1. Name: Audian VoIP Server 1, 2, 3, 4, 5, and so on.
  - Zone Assignment: WAN
  - Type: Host
  - Network: Every IP Below needs to be added as an address object
Please contact Audian support for a list of our IP addresses to whitelist.
Click the Address Group tab at the top
1. Click Add Group and add Audian
2. Add all of the Audian objects and then click OK.
Navigate to Firewall > Access Rules > Click Add
1. Set the Following
  - Action: Allow
  - From Zone: LAN
  - To Zone: WAN
  - Service: Any
  - Source: Any
  - Destinations: Audian
  - Allow Fragmented Packets: Checked
2. Click Advanced tab and set the following.
  - UDP Connection Inactivity Timeout (seconds): 360
Navigate to Firewall > Access Rules > Click Add
1. Set the Following
  - Action: Allow
  - From Zone: WAN
  - To Zone: LAN
  - Service: Any
  - Source: Audian
  - Destinations: Any
  - Allow Fragmented Packets: Checked
2. Click Advanced tab and set the following.
  - UDP Connection Inactivity Timeout (seconds): 360
Save all changes
- **It may take several minutes (up to 60) for the phones to properly re-register. You can reboot all phones if you would like to make this happen quicker.

Bandwidth Management Settings

On the left, navigate to Network > Interfaces.
Click the Configure button under WAN.
Select the Advanced tab, and then enable both Egress and Ingress Bandwidth Management.
Set your speed in Kbps in both of the boxes.
1. Ingress= Download Speed (this should be set to your download speed in Kbps (x Mbps * 1024)Egress = Upload Speed (this should be set to your upload speed in Kbps (x Mbps * 1024
Hit OK to save changes.
Next, navigate to the Firewall Settings Menu, and then to BWM
Ensure that Bandwidth Management Type is set to "Global"
Ensure that at a minimum one priority above Medium (the default) is selected. In this case, we have selected "High"
Set this to a guaranteed reserve of between 20-30%. (Make sure the guaranteed numbers add up to 100% as well)
1. OPTIONAL - An Audian technician can give more details on the percentage number if needed, but essentially each voice channel uses around 50Kbps, so if you expect a maximum of 5 simultaneous voice calls, you would want to "guarantee" around 50Kbps * 5 = 250Kbps of bandwidth. In our example, the maximum upload is 5,120Kbps, so we would want to set aside 250/5,120 = 6% of the available connection as guaranteed. In most cases, 10% is a good number to use. Also keep in mind that this just GUARANTEES that much connection. If no voice traffic is being used, the full connection will be used for your data and other connections.
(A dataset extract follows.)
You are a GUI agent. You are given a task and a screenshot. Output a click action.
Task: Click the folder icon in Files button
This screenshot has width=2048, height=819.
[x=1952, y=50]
Hit Accept to save your changes.
Navigate to Firewall, Access Rules, and then to the LAN -> WAN rule that was created to allow VoIP traffic previously (in the Sonicwall Guide).
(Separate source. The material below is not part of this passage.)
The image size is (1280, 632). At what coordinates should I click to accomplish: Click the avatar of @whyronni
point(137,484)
Select the configure button
Select the "Ethernet BWM" tab
Check to enable both Inbound and Outbound Bandwidth Management
Select the Priority that you set in the previous Firewall settings (in this example, "2 High")
Select OK to save

You have now configured your sonicwall to automatically give a higher priority to any traffic that is going to the Audian servers, and to allow a percentage of your connection to be "guaranteed" for that traffic. This should eliminate any call quality issues with high usage clients.